What the exercise asks: Where a line holds the word "avatar", copy that line from the data below.
:::::
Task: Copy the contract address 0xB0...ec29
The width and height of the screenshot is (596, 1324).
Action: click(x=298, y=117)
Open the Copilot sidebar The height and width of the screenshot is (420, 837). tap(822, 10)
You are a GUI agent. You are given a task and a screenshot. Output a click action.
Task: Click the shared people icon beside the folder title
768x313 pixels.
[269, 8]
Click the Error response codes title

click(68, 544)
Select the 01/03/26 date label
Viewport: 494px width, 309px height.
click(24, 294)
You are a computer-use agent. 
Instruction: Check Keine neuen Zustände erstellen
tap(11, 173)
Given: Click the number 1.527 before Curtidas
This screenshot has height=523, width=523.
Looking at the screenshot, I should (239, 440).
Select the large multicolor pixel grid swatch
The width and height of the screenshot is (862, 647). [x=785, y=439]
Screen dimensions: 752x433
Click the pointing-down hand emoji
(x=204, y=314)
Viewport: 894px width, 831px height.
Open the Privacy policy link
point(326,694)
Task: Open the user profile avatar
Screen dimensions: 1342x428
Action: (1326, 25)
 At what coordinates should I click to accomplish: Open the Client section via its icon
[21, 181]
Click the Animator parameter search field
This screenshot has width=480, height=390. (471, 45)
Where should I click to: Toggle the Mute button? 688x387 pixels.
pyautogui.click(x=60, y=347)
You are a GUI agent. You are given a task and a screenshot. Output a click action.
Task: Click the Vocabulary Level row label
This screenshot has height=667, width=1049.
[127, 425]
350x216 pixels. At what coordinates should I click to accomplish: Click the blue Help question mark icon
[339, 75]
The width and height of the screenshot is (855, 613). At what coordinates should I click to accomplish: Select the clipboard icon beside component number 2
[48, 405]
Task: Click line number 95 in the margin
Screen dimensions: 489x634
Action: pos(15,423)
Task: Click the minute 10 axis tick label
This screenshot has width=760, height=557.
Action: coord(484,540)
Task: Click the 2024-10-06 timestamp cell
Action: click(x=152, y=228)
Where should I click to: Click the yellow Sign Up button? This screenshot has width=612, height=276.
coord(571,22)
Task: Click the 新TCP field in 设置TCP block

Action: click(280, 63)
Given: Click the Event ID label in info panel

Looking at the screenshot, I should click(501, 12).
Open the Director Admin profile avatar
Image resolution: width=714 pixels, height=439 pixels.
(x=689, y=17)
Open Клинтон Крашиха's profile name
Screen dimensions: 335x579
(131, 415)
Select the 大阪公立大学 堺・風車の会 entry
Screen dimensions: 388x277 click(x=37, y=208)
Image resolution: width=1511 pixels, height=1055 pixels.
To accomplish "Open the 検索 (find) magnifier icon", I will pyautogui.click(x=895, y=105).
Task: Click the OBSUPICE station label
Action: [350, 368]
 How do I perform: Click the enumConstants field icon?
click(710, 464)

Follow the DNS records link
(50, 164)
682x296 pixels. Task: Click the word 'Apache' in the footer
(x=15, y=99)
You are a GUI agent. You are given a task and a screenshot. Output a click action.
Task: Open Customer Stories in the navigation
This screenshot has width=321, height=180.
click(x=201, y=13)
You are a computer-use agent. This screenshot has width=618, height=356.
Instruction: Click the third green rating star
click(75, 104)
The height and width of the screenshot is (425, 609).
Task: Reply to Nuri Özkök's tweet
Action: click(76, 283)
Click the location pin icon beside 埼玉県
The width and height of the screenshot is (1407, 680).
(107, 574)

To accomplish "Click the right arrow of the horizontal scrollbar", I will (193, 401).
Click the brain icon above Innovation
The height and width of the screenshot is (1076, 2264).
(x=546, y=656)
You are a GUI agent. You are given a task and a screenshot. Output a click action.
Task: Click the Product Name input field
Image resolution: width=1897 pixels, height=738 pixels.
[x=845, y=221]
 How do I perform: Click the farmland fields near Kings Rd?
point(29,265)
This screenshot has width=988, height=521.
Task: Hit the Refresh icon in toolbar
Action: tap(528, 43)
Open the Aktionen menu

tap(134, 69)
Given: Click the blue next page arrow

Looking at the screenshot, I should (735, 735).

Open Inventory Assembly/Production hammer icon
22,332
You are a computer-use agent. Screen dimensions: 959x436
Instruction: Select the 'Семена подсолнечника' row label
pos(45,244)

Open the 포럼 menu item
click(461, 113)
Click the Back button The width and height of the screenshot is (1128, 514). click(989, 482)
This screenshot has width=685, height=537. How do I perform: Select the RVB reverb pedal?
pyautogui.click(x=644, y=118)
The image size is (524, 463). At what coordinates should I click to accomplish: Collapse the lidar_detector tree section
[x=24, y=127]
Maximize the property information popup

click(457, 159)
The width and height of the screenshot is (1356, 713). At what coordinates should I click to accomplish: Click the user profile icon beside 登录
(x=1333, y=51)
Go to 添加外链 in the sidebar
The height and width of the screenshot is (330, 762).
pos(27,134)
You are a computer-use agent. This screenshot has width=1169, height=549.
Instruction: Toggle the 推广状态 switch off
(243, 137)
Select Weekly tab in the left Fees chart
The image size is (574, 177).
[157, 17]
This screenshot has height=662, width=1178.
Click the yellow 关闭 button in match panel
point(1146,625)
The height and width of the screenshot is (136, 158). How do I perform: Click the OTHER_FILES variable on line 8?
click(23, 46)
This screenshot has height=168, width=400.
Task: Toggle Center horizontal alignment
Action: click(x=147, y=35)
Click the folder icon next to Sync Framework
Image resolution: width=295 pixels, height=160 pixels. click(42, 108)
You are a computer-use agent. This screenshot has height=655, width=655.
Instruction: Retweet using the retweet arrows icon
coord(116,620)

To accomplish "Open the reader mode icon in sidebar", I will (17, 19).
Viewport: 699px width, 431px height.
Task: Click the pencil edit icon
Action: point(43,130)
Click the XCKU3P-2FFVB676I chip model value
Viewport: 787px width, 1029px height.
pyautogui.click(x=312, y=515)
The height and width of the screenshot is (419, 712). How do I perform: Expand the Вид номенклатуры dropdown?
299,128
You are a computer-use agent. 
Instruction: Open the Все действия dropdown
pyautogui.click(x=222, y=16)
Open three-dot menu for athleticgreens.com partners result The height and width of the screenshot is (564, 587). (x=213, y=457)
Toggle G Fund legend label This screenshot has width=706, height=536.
:::::
Answer box:
Task: Open the user profile avatar
Open the Director Admin profile avatar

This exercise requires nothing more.